This has never happened with any of the other file sync services I have used in the past (Dropbox, OneDrive, Google Drive, etc.), and I would love to get off iCloud at this time, was it not for the storage I need for Photos (which, surprisingly, syncs without problems on the same machine).
I have effectively given up on iCloud Drive at this time, and am gradually moving these folders to my local Synology NAS. Unfortunately, the Synology Drive software has its own issues…
Does anyone have instructions for installing Maestral to replace Dropbox? It immediately crashes for me on startup. (Big Sur)

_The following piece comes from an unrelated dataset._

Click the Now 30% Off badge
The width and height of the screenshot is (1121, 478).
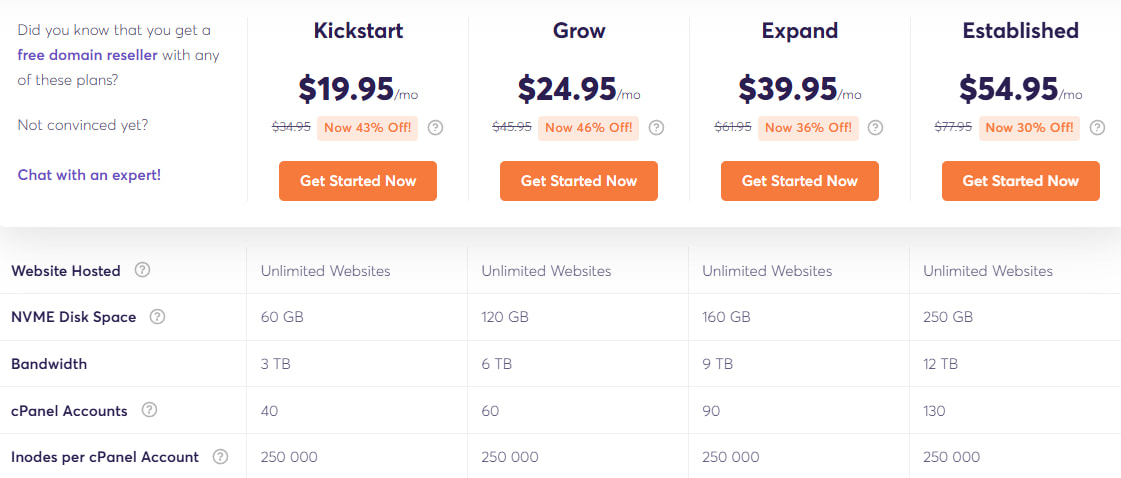(1030, 128)
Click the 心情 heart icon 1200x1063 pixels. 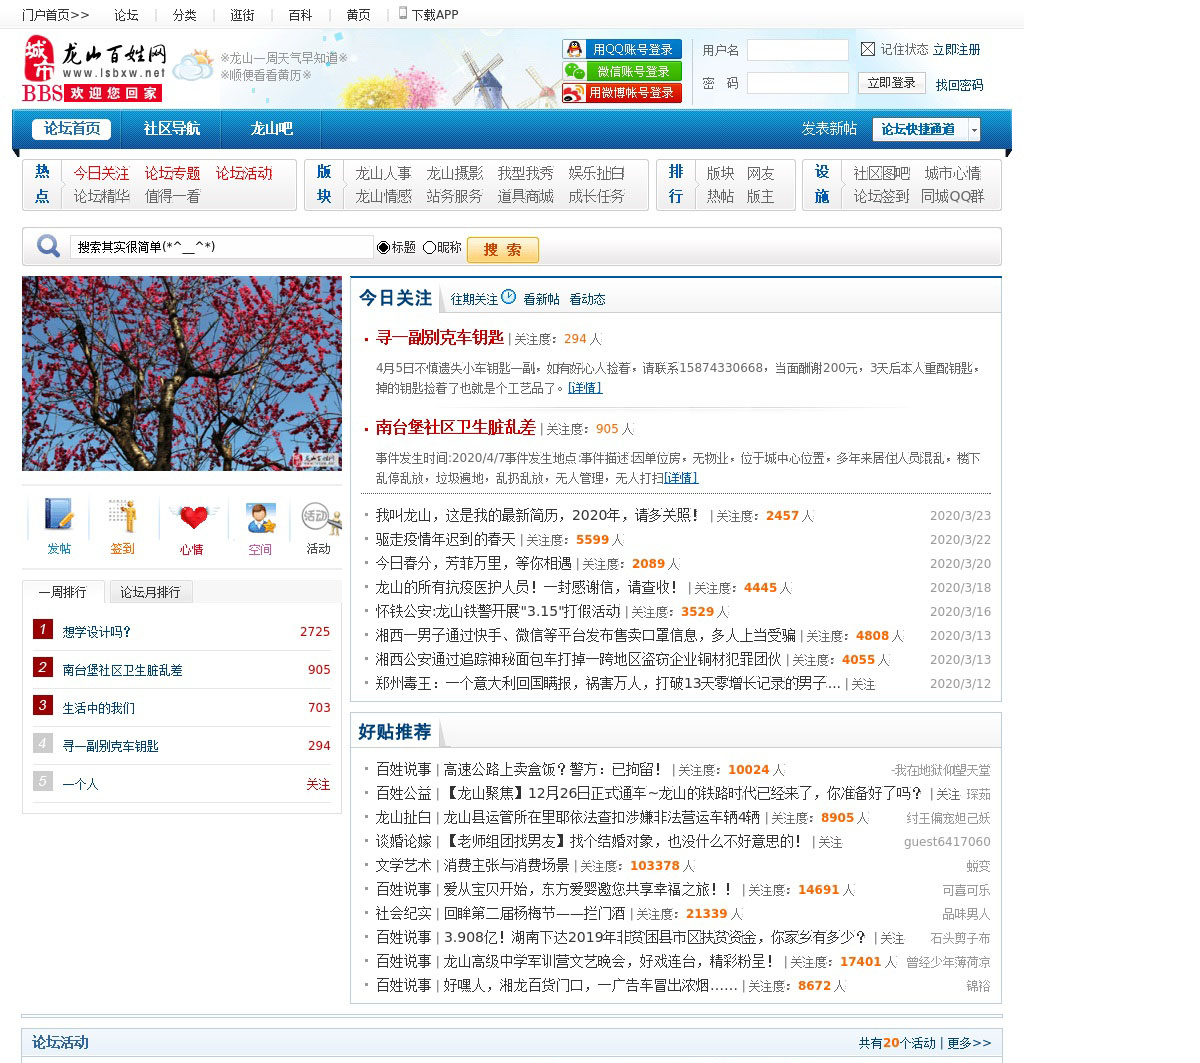coord(192,516)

There seems to be a lot of misunderstanding about the term “deprecated”. It means it is not the preferred choice going forward and will not receive future updates - developers are warned to move development to newer more secure methods going forward. Deprecated in no way means abandoned, though in years hence it could be removed.
Also I have never had a synching issue with iCloud that has not involved an internet or wifi outage in general. I’d dig a little deeper to see what might be impacting you
I’d love to use sync.com, but my issue is that they have a 5 active device limit. I have four Macs, an iPad, and a phone, so I’d need to leave one of those devices off.

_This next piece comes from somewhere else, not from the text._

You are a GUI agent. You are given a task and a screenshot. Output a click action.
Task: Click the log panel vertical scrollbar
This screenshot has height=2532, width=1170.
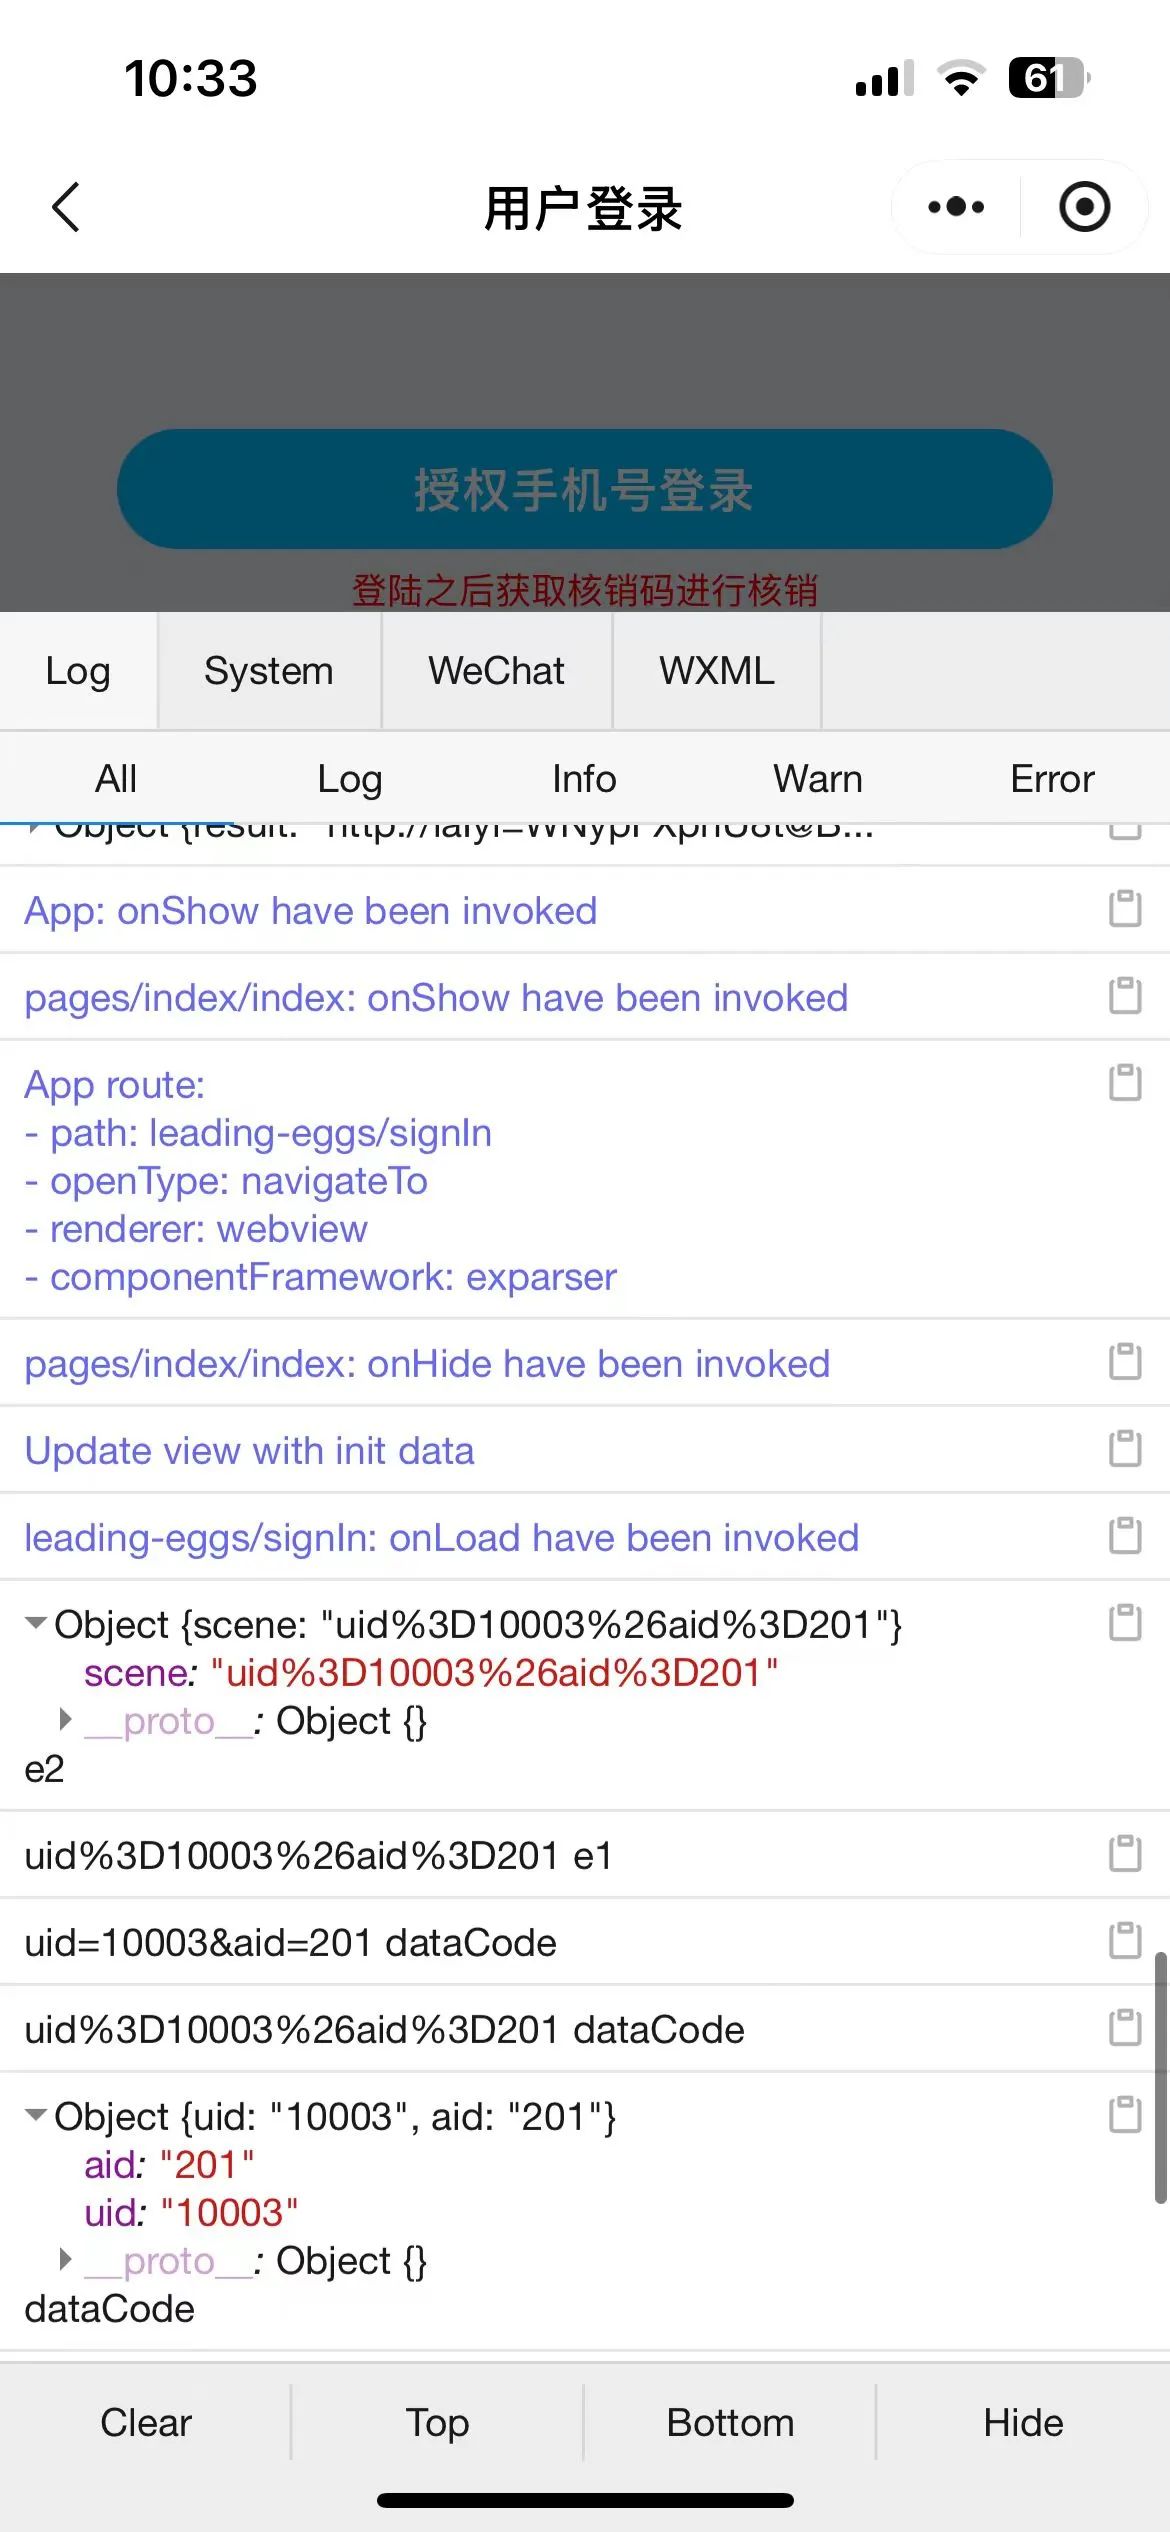[1160, 2078]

I think iOS things are included in Dropbox’ 3 device limit, or else I’ve still some old Mac connected. Because there is currently no Dropbox client for Raspberry Pi, this limit is not so much of a problem for me, as my employer provides the open-source Owncloud which works fine on my the Mac and my Raspberry Pi’s. Unfortunately there is no client for iOS. Like Adam, for collaboration I still use Dropbox.
In the last few months, I’ve occasionally had trouble with individual files not syncing (so, a much smaller-scale problem than Adam’s), and I found I could give them a kick by “touching” a nonexistent file (that is, with the line command /usr/bin/touch) in the right directory on iCloud.
That was on Big Sur. If it doesn’t work for you, I blame my decaying memory, or possibly the upgrade to Monterey.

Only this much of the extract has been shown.